* [DOCUMENT TEXT]:
---*---

# Connecting Knob and Tube to Junction Box



## Rwh56 (Feb 21, 2012)

I just finished replace an old ceiling lamp.  House has mostly knob and tube, and knob and tube serviced the ceiling lamp.   I wanted to know if there is a proper way to make the splice between fixture and knob and tube.   There was no junction box, so I installed one.   Any kind of wiring entering a junction box has some fitting that secures the wiring to the box.  But I cant find any fitting suitable for knob and tube.   I popped two of the smaller knock outs and installed a rubber grommet for each.  The knob and tube wiring has the heavier insulation from the knob to the fixture.  But the wire is clearly loose as it enters the box.   The securing knobs are only a foot from the fixture, and it is all inside the space between the ceiling plaster and the floor boards above the ceiling.  So it shouldnt get disturbed.  But I wondered if there is a proper way to put knob and tube into a junction box.

Yeah, one day I will rewire everything.   But this lamp needed replacing before I could run a new up to code circuit.

---*---

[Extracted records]

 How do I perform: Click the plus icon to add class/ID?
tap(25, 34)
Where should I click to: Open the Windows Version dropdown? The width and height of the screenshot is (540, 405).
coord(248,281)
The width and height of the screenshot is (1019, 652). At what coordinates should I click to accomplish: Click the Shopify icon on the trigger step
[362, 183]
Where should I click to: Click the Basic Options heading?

---*---

* [SHORT TASK A]:
In the knob and tube junction box thread, what did the poster put in the new box where the old wires come in?
* [SHORT TASK B]:
Carry on the knob and tube junction box thread past its last sentence.

* [EXERCISE RESPONSE A]:
The poster popped two of the smaller knockouts and put a rubber grommet in each.

* [EXERCISE RESPONSE B]:
And just an aside, there was a gas pipe running to the same spot at the lamp. What was weird is this is a 1920s house.  They must have wired both the knob and tube and the gas pipe before they plastered over the ceiling.  Why they ran both gas and electricity to the spot for the lamp escapes me.

Thanks in advance.


----------



## nealtw (Feb 21, 2012)

They were still makeing gas electric fixtures in 1920.


----------



## Rwh56 (Feb 21, 2012)

It never occurred to me that they made a light fixture that had both an electric lamp and a gas flame.   I thought it was one or the other, and couldnt understand why they had both electricity and gas going to the same spot.

Still curious about knob and tube junction box fittings.


----------



## nealtw (Feb 21, 2012)

I don't know but it sounds ok.


----------



## kok328 (Feb 21, 2012)

I'd wrap the heck out of it with friction tape and then hold in the box with a romex box connector over the tape.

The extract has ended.